Detection of integrated insertion nucleotide sequences is important in many contexts. For example, insertion nucleotide sequences can transport oncogenes in mammals, antibiotic resistance genes in bacteria and genes conveying identifiable traits in plants. Bacterial antibiotic resistance is a major worldwide clinical problem and public health concern (see, for example, Sheldon, Clin Lab Sci (2005) 18:170 and French, Adv Drug Deliv Rev (2005) 57:1514). Clearly, an efficient, sensitive and reliable method for detecting the presence or absence of an integrated insertion nucleotide is valuable in clinical diagnostics and other contexts.
Others have developed methods for detecting integrated insertion nucleotide sequences. In one approach, the integrated insertion nucleotide is detected using PCR where one primer hybridizes to the target nucleic acid sequence and the other primer hybridizes to the insertion nucleotide. Positive detection of the amplicon indicates the presence of an insertion polynucleotide. This method can result in false negatives, or undetected insertion nucleotides, because the sequences of insertion nucleotides are often variable. Available primers may or may not hybridize to the insertion polynucleotide. See, for example, the IDI-MRSA™ Test by GeneOhm Sciences, San Diego, Calif.
In another approach, the integrated insertion nucleotide is detected using PCR where both primers hybridize to the insertion polynucleotide. Again, positive detection of amplicon indicates the presence of an integrated insertion polynucleotide. This method also has the shortcoming that is can result in false negatives, due to the polymorphic nature of integrated insertion nucleotides. Also, it is not clear whether the insertion polynucleotide is integrated into the target nucleic acid sequence when both forward and reverse primers hybridize to the insertion polynucleotide. See, for example, Kreiswirth, et al., J Clin Microbiol (2005) 43:4585 and LightCycler® MRSA Detection Kit by Roche Diagnostics, Alameda, Calif.

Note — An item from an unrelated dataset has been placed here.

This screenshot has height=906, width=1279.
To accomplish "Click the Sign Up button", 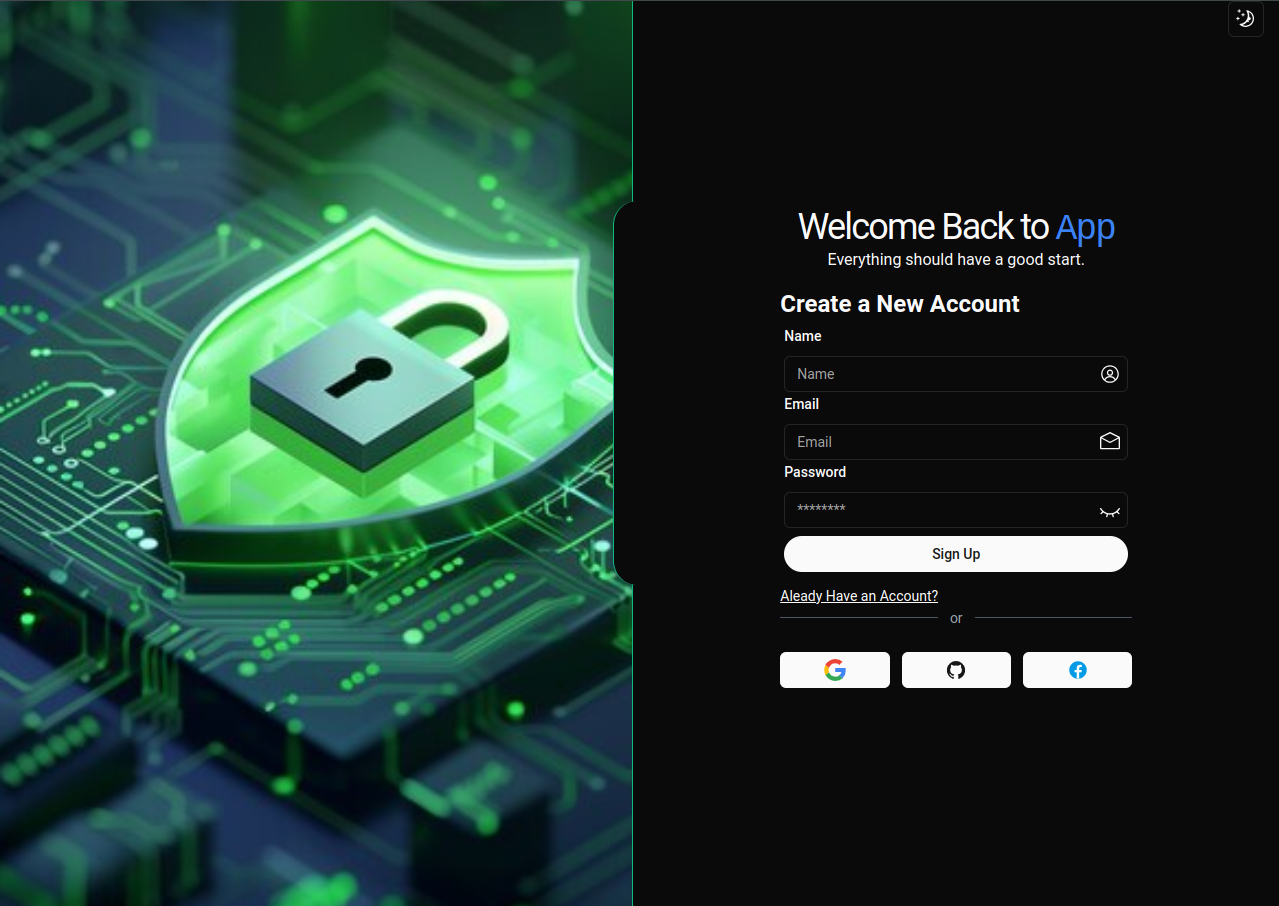I will coord(956,554).
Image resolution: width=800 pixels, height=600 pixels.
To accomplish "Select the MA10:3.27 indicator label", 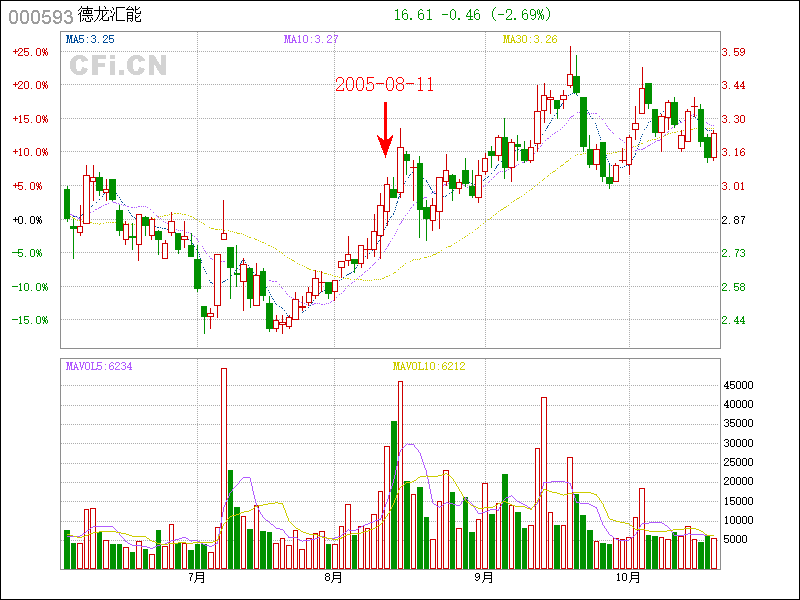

In a further approach, presence or absence of the integrated insertion polynucleotide is identified using PCR where one primer hybridizes to the target nucleic acid sequence and the other primer hybridizes to a sequence straddling the integration site between the target nucleic acid sequence and the insertion polynucleotide. Here, negative detection (lack of amplification) of amplicon indicates the presence of an integrated insertion polynucleotide. This method has the disadvantage that a negative signal indicates the positive integration of an insertion polynucleotide (see, U.S. Pat. No. 6,156,507).
There remains a need for efficient, sensitive methods for detecting integrated insertion polynucleotides which provide a positive signal indicative of the integration of the insertion polynucleotide.